In the aftermath of the Cook County shooting, panels regarding courthouse security were convened. Security became a topic of conversation. But with every proposal for increased police presence or metal detection equipment or single point-of-entry into our state courthouses, came the inevitable response from government: “We don’t have the money to do what they do at the federal courthouses. We don’t have money to pay for security at every door manning metal detection equipment.” Despite such responses, things have changed. There is more, if imperfect, security at our local state courthouses. However, there was, after the Cook County shooting, no real discussion of the shooter’s easy access to weapons or gun control.

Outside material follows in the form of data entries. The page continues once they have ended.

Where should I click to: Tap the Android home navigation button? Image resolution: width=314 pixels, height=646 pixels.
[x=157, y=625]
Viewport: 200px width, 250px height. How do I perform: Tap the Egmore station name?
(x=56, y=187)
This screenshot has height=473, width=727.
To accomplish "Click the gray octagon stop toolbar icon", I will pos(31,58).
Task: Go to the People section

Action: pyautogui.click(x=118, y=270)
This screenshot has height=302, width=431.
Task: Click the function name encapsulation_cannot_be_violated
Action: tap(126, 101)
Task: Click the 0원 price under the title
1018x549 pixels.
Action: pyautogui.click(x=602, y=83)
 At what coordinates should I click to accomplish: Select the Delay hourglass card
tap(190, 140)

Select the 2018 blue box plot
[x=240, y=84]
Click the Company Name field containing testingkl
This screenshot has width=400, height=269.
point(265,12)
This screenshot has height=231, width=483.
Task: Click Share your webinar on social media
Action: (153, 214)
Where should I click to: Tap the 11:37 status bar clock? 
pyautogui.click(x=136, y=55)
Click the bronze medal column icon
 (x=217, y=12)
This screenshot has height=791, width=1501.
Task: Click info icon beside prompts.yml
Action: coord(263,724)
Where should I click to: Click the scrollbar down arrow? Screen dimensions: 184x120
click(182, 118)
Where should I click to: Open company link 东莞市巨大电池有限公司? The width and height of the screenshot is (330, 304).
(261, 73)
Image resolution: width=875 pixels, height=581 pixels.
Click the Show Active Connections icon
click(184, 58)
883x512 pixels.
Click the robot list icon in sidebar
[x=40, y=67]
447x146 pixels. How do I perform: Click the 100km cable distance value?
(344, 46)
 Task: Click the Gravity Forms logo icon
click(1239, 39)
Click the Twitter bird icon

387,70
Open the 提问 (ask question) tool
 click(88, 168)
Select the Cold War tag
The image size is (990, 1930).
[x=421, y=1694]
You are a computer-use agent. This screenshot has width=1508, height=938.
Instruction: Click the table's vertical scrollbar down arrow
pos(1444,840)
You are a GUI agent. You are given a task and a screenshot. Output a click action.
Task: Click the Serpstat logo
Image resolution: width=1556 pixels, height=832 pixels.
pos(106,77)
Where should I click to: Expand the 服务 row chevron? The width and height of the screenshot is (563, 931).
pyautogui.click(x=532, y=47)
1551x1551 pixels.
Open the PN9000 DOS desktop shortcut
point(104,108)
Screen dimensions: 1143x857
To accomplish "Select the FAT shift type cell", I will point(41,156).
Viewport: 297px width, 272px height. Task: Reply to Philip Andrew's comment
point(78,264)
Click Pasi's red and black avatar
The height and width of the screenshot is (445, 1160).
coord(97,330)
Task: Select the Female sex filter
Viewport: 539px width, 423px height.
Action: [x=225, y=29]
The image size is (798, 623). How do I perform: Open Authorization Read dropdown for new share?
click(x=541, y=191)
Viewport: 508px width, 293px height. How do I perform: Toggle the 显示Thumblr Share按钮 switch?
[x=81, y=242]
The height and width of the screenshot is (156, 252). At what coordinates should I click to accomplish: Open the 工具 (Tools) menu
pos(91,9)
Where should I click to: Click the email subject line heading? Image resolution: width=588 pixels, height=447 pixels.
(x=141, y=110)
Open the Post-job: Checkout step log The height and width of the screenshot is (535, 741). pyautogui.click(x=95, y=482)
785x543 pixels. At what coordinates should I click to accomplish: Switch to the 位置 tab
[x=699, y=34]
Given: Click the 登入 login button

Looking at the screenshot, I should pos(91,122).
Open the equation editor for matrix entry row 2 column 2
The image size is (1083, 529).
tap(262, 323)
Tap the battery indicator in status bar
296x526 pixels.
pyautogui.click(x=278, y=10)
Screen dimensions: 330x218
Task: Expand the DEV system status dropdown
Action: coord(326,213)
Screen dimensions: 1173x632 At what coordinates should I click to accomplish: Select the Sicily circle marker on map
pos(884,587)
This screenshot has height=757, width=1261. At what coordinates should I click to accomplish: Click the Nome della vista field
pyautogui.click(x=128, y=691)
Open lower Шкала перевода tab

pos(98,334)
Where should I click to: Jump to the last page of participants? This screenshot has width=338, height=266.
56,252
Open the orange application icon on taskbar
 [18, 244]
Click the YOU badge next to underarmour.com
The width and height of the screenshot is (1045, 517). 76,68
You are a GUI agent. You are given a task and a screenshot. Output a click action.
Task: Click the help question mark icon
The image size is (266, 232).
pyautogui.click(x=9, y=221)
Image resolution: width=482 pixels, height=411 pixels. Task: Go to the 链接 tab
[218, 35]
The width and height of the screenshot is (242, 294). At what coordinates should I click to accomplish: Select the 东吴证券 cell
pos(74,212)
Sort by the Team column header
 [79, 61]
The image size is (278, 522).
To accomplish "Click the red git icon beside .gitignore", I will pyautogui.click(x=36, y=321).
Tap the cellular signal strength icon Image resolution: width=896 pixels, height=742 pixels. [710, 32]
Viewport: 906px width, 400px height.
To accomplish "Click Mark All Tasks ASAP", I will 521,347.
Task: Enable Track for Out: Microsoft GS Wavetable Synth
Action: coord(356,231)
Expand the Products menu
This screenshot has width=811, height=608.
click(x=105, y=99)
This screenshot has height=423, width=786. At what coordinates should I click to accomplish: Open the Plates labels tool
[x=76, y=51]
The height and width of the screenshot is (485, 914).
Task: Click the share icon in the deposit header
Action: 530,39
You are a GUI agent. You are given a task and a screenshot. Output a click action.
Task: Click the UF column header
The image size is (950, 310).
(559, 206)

The circumstances of that particular episode didn’t seem to merit it.
In contrast, following the tragedy at Sandy Hook Elementary there was a flurry of activity seeking to reinvigorate a debate regarding the availability of assault weapons. On the heels of the carnage wrecked with a Bushmaster in Newtown, I sent a letter to President Obama and Vice President Biden offering my experience as part of the discussion. I heard from the Vice President’s office via email and contributed what I could. I had a lengthy discussion with Senator Klobuchar’s Chief of Staff. I received a letter from Senator Franken. I wrote a blog focusing on the bravery of the teachers and aides who died at Sandy Hook. But in the end, the federal initiative to curb the sales and marketing of assault weapons and expanded magazines, including modest proposals requiring background checks on private firearms sales and gun show purchases, went nowhere. There was no political will, in the face of the NRA’s vitriolic belief in the right of every American to arm himself or herself with whatever firearm suits a citizen’s fancy, to do anything at all with respect to gun violence in America. So, when the dust settled and nothing had changed, I went about my life figuring I’d done what I could to make my voice heard.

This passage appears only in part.